New York, Oct.13 : September has been a great month to write about politics on the Web.The Los Angeles Times had an all-time-high 137 million page views, The Washington Post topped 320 million, and both Slate and the Huffington Post set their own traffic records.Much of the credit for driving page views goes to Alaska Governor Sarah Palin, according to the New York Times.
According to the paper, slightly more than one-third of Palin search queries drove traffic to news and media sites.
Figures provided by Hitwise say that Fox News received the largest share of these search referrals at 1.12 percent, followed by Time at 0.98 percent. Many other publications received at least 0.1 percent -- nothing to shake a stick at, given the torrential interest in Palin.
The Palin Effect is unmistakable. In early September, right after McCain introduced the Alaska Governor as his running mate, the percentage of traffic that Web sites for print publications received from search engines peaked at close to 26 percent, up from about 22 percent the week before and a clear high point for 2008. Broadcast media and other political sites saw a similar jump in their numbers. Palin continues to reign supreme over the blogosphere. According to Nielsen's BuzzMetrics technology, which tracks mentions of people and topics on blogs, Palin has been the most blogged-about of the four national candidates, ceding her top billing to McCain and Obama only in the days after the two presidential debates.
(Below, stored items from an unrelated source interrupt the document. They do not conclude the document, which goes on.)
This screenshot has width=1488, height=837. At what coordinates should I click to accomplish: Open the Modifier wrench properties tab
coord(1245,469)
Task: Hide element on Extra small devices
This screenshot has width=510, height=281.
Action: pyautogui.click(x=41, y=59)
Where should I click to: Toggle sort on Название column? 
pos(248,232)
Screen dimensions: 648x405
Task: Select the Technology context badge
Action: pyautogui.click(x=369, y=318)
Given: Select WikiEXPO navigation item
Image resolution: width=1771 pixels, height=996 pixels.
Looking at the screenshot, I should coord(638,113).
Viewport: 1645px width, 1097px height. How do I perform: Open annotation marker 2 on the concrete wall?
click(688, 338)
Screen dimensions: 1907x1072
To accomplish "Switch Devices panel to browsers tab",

Quantifying the Palin Effect for an individual publication is difficult to do without access to that site's internal tracking figures. We do have those numbers for Slate, if not for anyone else. Five of Slate's 25 most-read articles in September were explicitly about Palin -- a Sarah Palin FAQ and articles about her hacked e-mail account, her convention speech, her pregnant daughter and her interview with ABC's Charles Gibson.
Another four were pegged to Palin news: "Explainers" on whether you can see Russia from Alaska and music licensing at conventions, plus a column on teen pregnancy and a tribute to the intrinsic weirdness of Alaska.
Those nine articles, which accounted for about 5 percent of Slate's September page views, aren't just a symptom of our readers' voracious appetite for election news; only one non-Palin politics story ranked in the top 25.